En fait il s’accrochait. Il ne faisait que s’accrocher. Comme il l’avait sans doute toujours fait. Parce qu’il fallait sauver la face. Donner le change. À qui ? Pourquoi ? Il s’accrochait comme il s’était accroché le matin même à la pierre qui devait l’entrainer vers le fond. Dans une noyade définitive. Il avait commencé comme l’avait fait Virginia Woolf, en bourrant ses poches de cailloux. Au dernier moment, il avait rajouté une énorme pierre à laquelle il s’était cramponné de toutes ses forces. Comme pour se donner toutes les chances que ça marche. Mais ça n’avait pas marché, il y avait quelque chose en lui qui résistait encore. Quelque chose qui ne voulait pas mourir. On n’est pas tout d’un bloc, n’est-ce pas ? Oui, nous avions été témoins de cette scène au début du film. Ce scénario de noyade des petits chats qui sont de trop. Il était ressorti de l’eau, à la limite de l’étouffement. Cela pouvait figurer une renaissance. On voulait y croire. Même si, lui, ne le pouvait pas. De retour à la clinique il avait fallu faire bonne figure. Lors de la séance de thérapie de groupe il avait joué le jeu de la sortie vers la vie, alors qu’il venait de tenter une sortie vers la mort. Les groupes de paroles se terminaient par un rituel dont il avait fait part à Thomas. « On se prend dans les bras et on se dit « je t’aime et je te pardonne ». Pensent-ils vraiment que l’on a besoin d’entendre cela ? … »

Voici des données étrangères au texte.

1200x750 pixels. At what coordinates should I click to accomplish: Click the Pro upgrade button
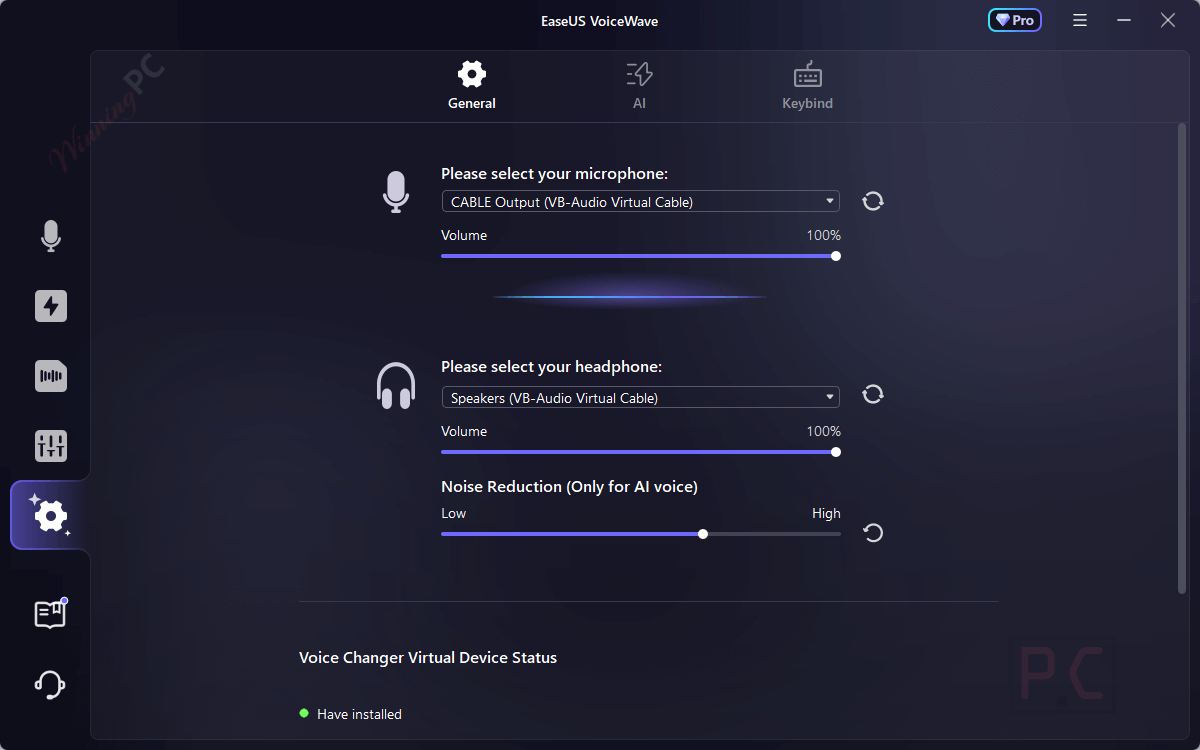[1014, 19]
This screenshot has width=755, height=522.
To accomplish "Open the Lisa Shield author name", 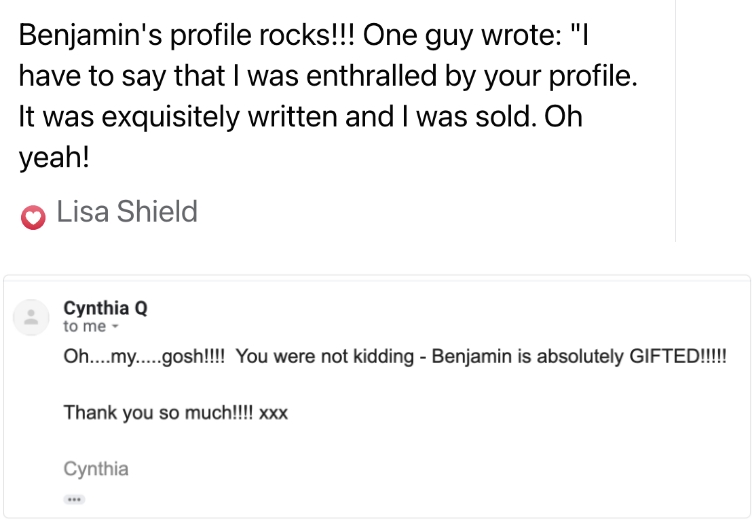I will click(127, 211).
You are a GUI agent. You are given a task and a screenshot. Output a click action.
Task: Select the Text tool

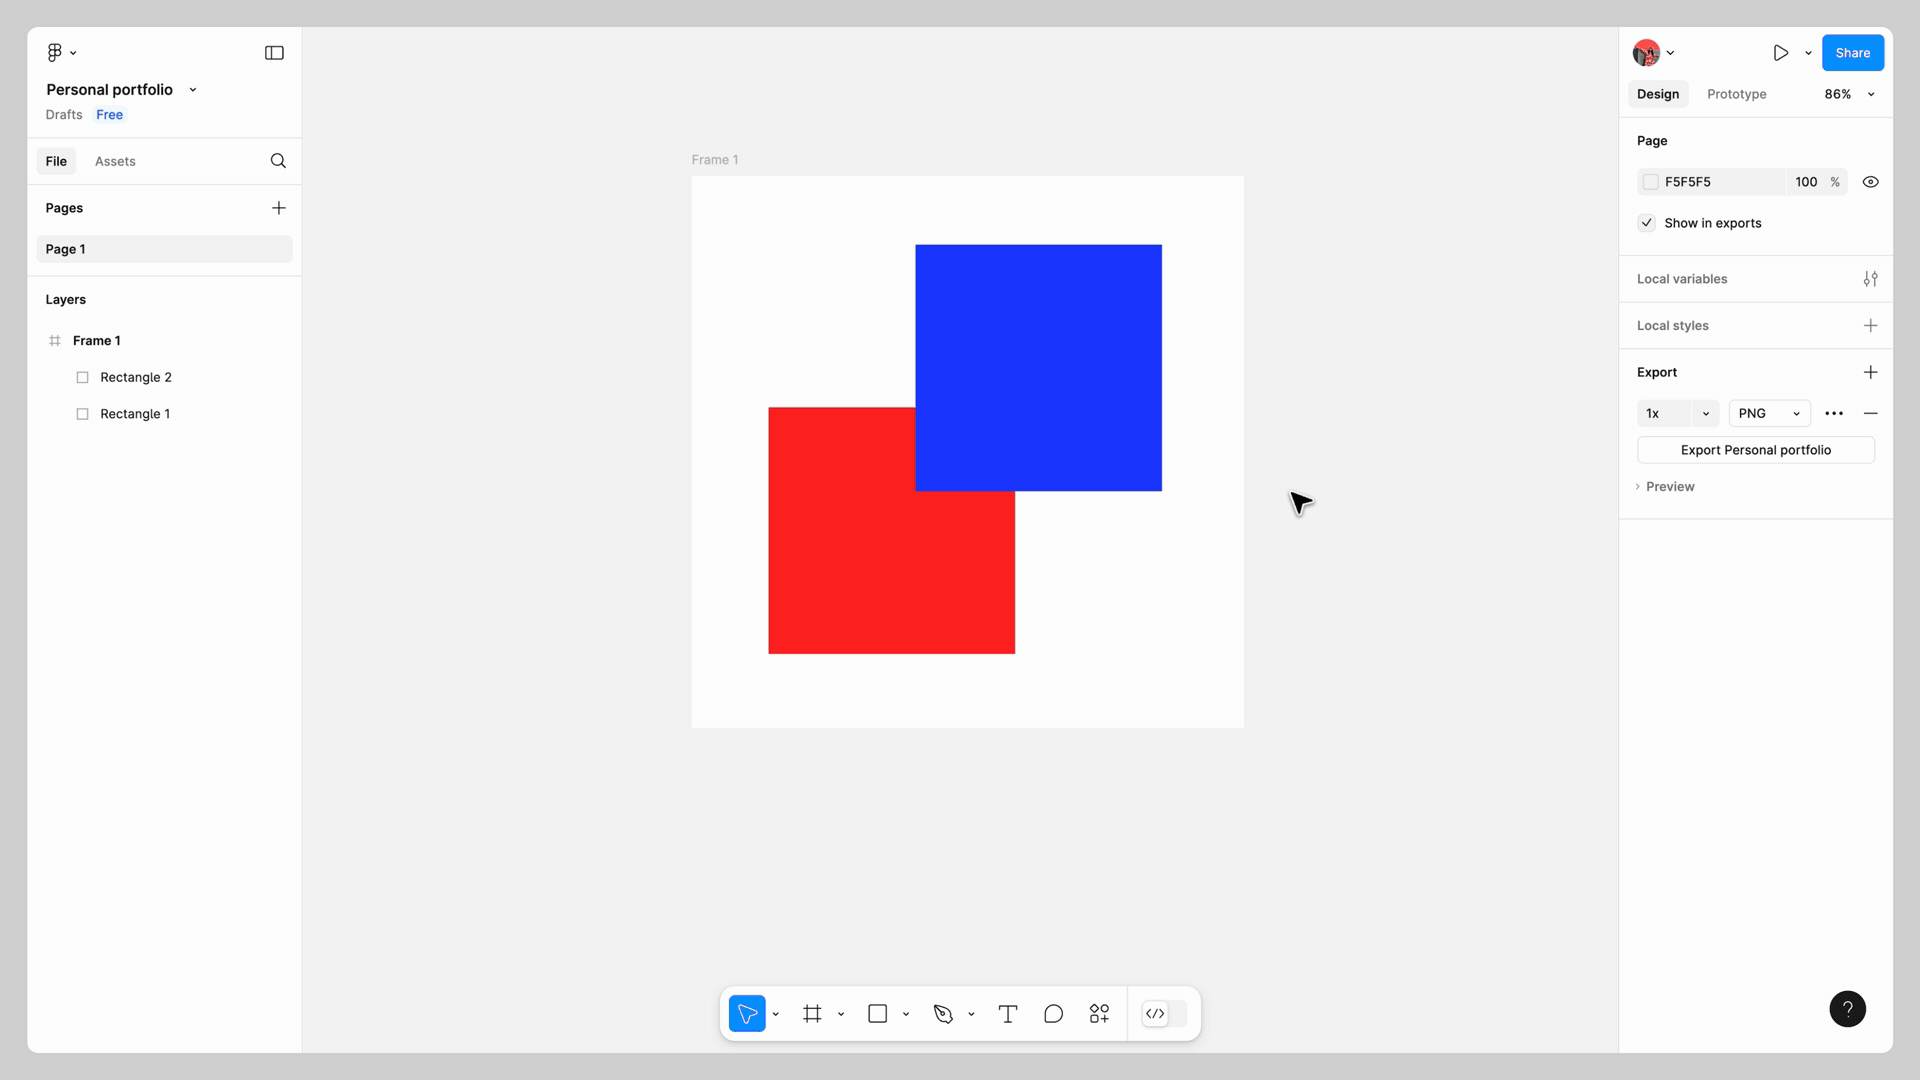point(1008,1014)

Après la fin précipitée de son entretien d’embauche, il se pose quelques instants à une terrasse de café. Sonné par ce qui vient de se passer. Cette façon qu’il a de se mettre hors de lui, de s’éjecter, de se balancer à la casse comme un objet irrécupérable. Il s’agit de se ressaisir, au moins pour faire bonne figure lors de ce rendez vous qu’il a pris avec sa sœur, et qui lui tient à cœur. Pour l’instant il est là dans la légèreté du moment. Peut-être la dernière. Lui viennent par bribes les paroles des gens qui s’échangent autour de lui. Elles semblent n’être que les fragments d’un miroir éclaté, qui font échos à son monde intérieur. D’ailleurs tout semble n’être qu’échos. Comme si les gens ne se parlaient que pour exister, sortir d’eux. Sur le pas de la porte, sans jamais s’inviter à entrer à l’intérieur. Sans jamais vraiment s’écouter. Sans que rien vraiment ne s’articule entre eux. Il sourit à l’humour noir d’une jeune femme qui amuse ses amies en leur parlant « d’un jeune homme qui chante super bien…mais maintenant il ne chante plus … Il s’est tiré une balle dans la tête ! » Le rire n’est-il pas dans la chute ?

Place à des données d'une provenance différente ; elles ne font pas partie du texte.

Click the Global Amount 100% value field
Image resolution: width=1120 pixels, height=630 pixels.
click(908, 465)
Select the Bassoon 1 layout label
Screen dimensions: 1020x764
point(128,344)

Tandis qu’à une autre table, une autre jeune femme lit sur son ordinateur l’énoncé de ses rêves et désirs, sous la forme d’un inventaire à la Prévert. Certes, il y a de la poésie, mais ça fait plutôt vrac ou bric à braque, d’une société de consommation où tout est mis sur le même plan : « rencontrer l’amour de sa vie, réussir socialement ou manger une glace à la vanille etc… ». Tandis qu’il l’écoute, ses yeux suivent la silhouette élancée d’une femme qui passe dans la rue. Il l’imagine dans une grande surface, remplissant un chariot. Dans sa rêverie, c’est comme s’il cherchait une place, un espace vide, dans le fatras de ce remplissage en bavardages, objets de consommation, pressions publicitaires ou autres. Comme s’il l’avait toujours cherché, sans jamais le trouver, ce creux, à l’intérieur de l’autre, cet espace libre, réceptif au surgissement de l’inconnu, qui lui permette de se représenter qui il est pour lui. De s’y retrouver en quelque sorte. Pour la première fois, on entendait le mot « over dose » comme un signe catastrophique des temps modernes. Overdose ça veut dire « trop plein ». Trop plein d’un remplissage qui nous déborde, d’un bourrage qui rend fou. Car « trop plein » et « trauma » vont de pair, qui attaque notre capacité à penser. Faisant comme un trou dans le toit de notre maison intérieure. Transformant hommes et femmes en ces « tonneaux percés » des Danaïdes qu’elles devaient (en punition d’un crime commis) sans cesse remplir.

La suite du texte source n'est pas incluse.